Comme le drapeau amazigh

Des dizaines de milliers d’Algériens ont soutenu et soutiennent, dans toutes les wilayas par différentes formes les détenus du Hirak. Ramener ce mouvement de solidarité à « un complot financier » méprise les codes populaires d’entre-aide face à l’adversité. Les corporations sont plus mobilisées pour les leurs. Les universitaires se déploient pour les enseignants ou les étudiants, les journalistes occupent le pavé pour leurs collègues, et les avocats font grève pour l’un des leurs. L’argent n’est jamais le moteur de ces mouvements ou les réseaux sociaux complètent les manifestations de rues. Feindre de le croire est dangereux et improductif dans l’impasse politique actuelle. Il faut bien se souvenir que le premier « incitateur » à l’organisation autour des détenus est bien l’Etat geôlier.

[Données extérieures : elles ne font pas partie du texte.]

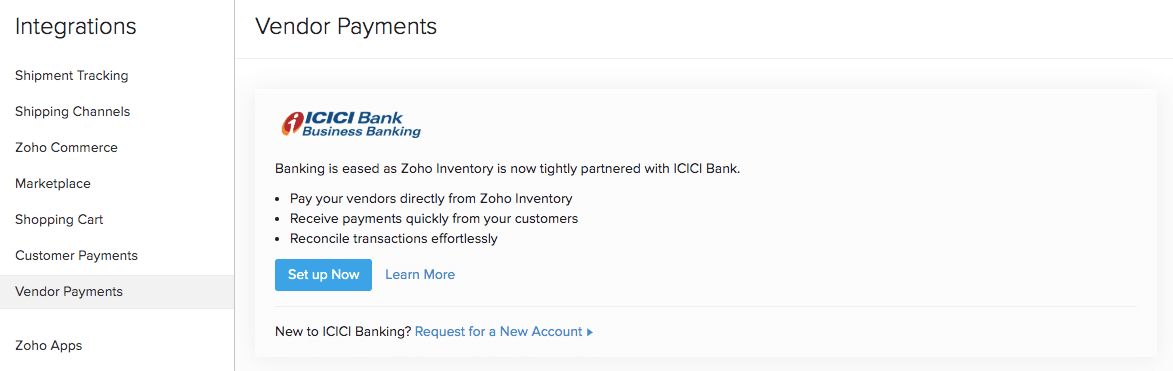1173x371 pixels.
Task: Go to Zoho Commerce integration
Action: point(66,147)
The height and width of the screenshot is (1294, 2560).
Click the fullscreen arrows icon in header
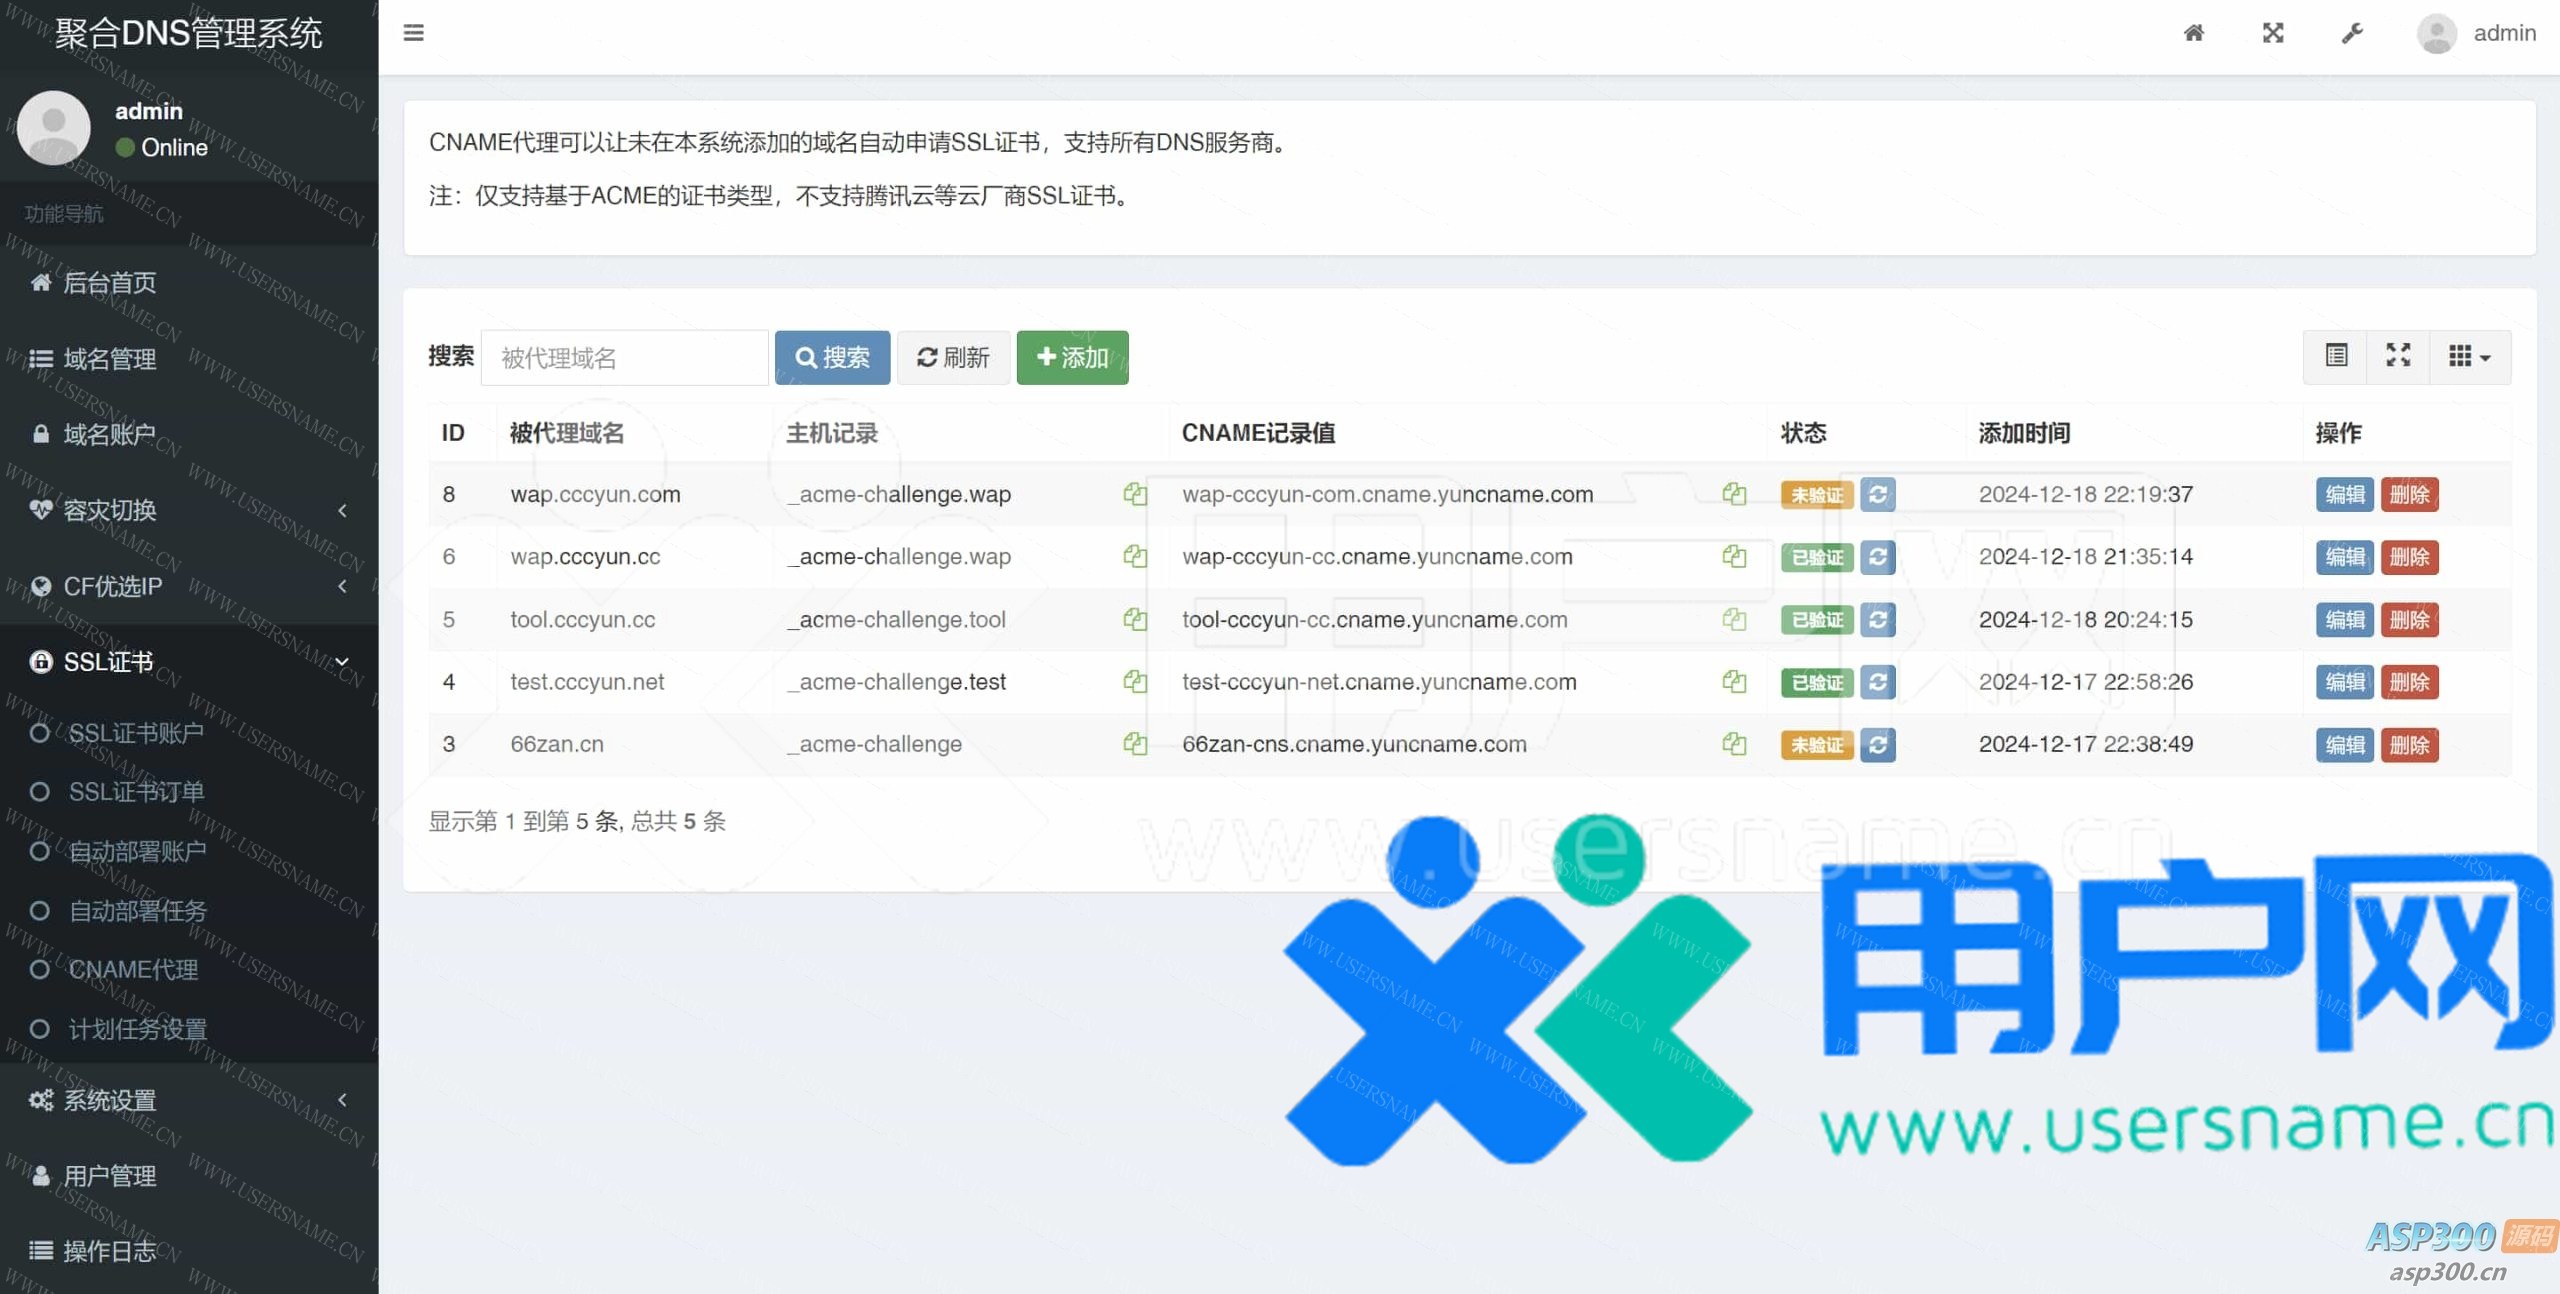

Le Hirak a fait de grands bonds dans la coordination à partir de la fin de l’été 2019, lorsque la répression s’est instituée.  Les collectifs que pourchasse aujourd’hui cette « stratégie » aventureuse du « déni de solidarité ». Le Réseau contre la Répression, Le CNLD, la CNUAC, le comité contre la torture et les conditions carcérales inhumaines, ainsi que les autres collectifs locaux, sont nés pour la plupart dans la mouvance pour la libération des détenus. Ils sont devenus plus visibles au fur et à mesure que la répression s’est aggravée.

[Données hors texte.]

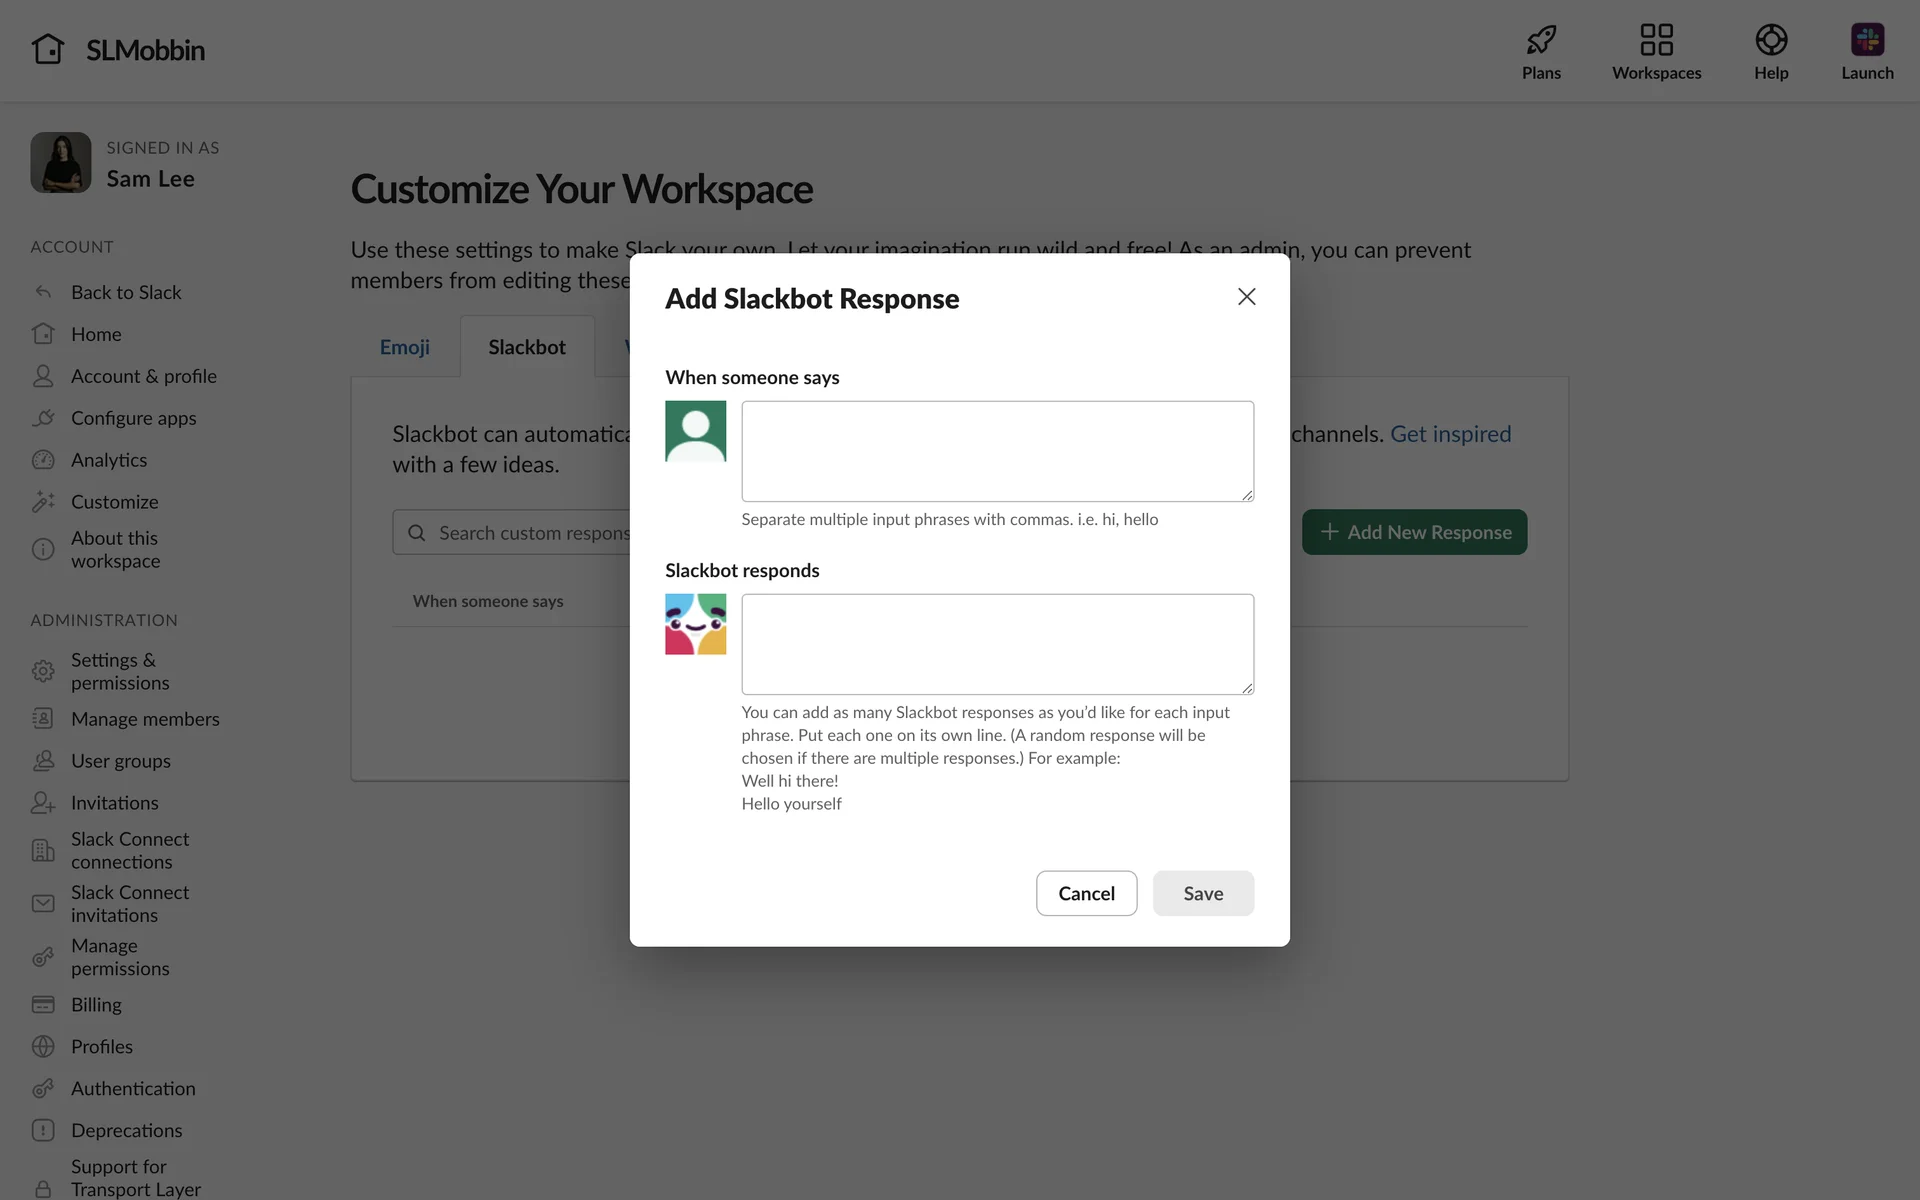Switch to the Emoji tab
Screen dimensions: 1920x1200
404,347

L’escalade vers l’Etat de siège qui ne dit pas son nom, a provoqué la naissance d’un Front National Contre la Répression il y’ a deux semaines. La restauration autoritaire avait réussi à détourner une partie de l’énergie du Hirak vers les luttes défensives pour libérer ses détenus. Elle interdit aujourd’hui, avec près de 300 détenus politiques, la poursuite de ce combat élémentaire, qui pourtant risque momentanément de faire passer au second plan les revendications de changement démocratique, cœur du mouvement populaire. Il s’agit tout simplement d’un pari insensé. Un peu comme celui de la criminalisation du port de l’emblème amazigh en juin 2019. Lancée dans son dérapage, la stratégie du « déni de solidarité » en arrive à questionner les familles des détenus sur l’origine des fonds pour payer les avocats. Tout le monde au sein du Hirak et autour de lui, sait pourtant que le collectif des avocats qui défend les victimes de la répression le fait bénévolement. Là aussi l’argent est expurgé de la solidarité. A rebours de la théorie du complot en cours de narration. Le rôle du collectif des avocats est d’ailleurs essentiel dans la campagne pour la libération des détenus à côté de celui des collectifs humanitaires et des ligues des droits de l’homme.

C’est sans doute, d’ailleurs, pour cela que les avocats ont été ciblé récemment avec l’incarcération de l’un des leurs à Tébessa, Abderraouf Arslane, qui est à son 29e jour de détention.   La tentative glaçante de superposer dans l’imaginaire de l’opinion les réseaux de soutien au terrorisme des années 90 et le réseau des collectifs humanitaires de soutien aux détenus du mouvement populaire pacifique de 2019-2021 est la pire invention d’officines de ces dernières décennies. Elle va précipiter l’Algérie au fond de la liste des Etats liberticides dans le monde. Elle met en difficulté la DGSN obligée de rallonger « laborieusement » une garde à vue pour entrer dans le moule d’un dossier « important ».  Elle va mettre en porte à faux la justice face au regard lumineux de Fatiha Briki, cette femme au courage tranquille, mère emblématique de tous les jeunes détenus de « l’Algérie nouvelle ».

Une filiation vaille que vaille avec le terrorisme ? Peut-être dans la terminologie coloniale, à travers son père, Yahia Briki, membre des combattants de la liberté (Maquis Rouge), deux fois condamné à mort, notamment pour l’attentat manqué contre le général Massu.